▸ **WHAT IS BEING ASKED**
Look in the material below for the line holding "Click the 대학졸업(2,3년) 이상 education requirement". Set it down exactly, with each later line up to and including the line holding "Screen dimensions: 720x402".
*** DATA EXTRACTS Section Begins ***
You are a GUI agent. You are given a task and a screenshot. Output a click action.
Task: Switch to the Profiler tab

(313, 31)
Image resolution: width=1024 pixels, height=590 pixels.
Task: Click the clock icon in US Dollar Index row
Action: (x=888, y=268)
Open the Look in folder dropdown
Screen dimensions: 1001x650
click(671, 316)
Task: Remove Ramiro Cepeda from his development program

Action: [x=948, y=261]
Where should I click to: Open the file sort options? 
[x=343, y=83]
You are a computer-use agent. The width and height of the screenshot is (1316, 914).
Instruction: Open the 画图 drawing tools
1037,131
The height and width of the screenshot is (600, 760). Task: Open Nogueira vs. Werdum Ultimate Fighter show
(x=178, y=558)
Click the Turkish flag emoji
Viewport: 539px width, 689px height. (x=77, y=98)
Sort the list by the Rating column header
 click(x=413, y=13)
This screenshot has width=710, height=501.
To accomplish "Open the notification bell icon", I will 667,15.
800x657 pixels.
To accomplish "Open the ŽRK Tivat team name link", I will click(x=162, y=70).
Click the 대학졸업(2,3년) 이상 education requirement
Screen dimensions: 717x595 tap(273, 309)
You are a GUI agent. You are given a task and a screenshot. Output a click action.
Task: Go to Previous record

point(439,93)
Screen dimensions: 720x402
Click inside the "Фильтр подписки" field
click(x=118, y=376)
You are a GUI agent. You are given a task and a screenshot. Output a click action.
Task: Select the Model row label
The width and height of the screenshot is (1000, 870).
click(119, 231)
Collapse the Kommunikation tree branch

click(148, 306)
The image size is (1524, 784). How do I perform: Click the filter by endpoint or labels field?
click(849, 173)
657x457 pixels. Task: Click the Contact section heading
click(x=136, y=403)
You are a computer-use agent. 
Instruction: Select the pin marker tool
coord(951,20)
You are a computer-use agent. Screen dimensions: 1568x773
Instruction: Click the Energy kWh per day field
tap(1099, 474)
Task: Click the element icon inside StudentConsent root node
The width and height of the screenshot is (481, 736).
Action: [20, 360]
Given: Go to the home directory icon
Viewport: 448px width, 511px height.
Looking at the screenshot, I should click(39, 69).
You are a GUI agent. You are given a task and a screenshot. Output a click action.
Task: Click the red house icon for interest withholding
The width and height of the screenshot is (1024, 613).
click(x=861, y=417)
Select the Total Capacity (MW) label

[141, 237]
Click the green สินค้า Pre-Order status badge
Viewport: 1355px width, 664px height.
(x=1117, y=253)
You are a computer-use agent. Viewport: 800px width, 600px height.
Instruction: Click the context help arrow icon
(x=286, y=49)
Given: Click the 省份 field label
*** DATA EXTRACTS Section Ends ***
▸ **RESPONSE AREA**
Click the 대학졸업(2,3년) 이상 education requirement
Screen dimensions: 717x595 tap(273, 309)
You are a GUI agent. You are given a task and a screenshot. Output a click action.
Task: Go to Previous record

point(439,93)
Screen dimensions: 720x402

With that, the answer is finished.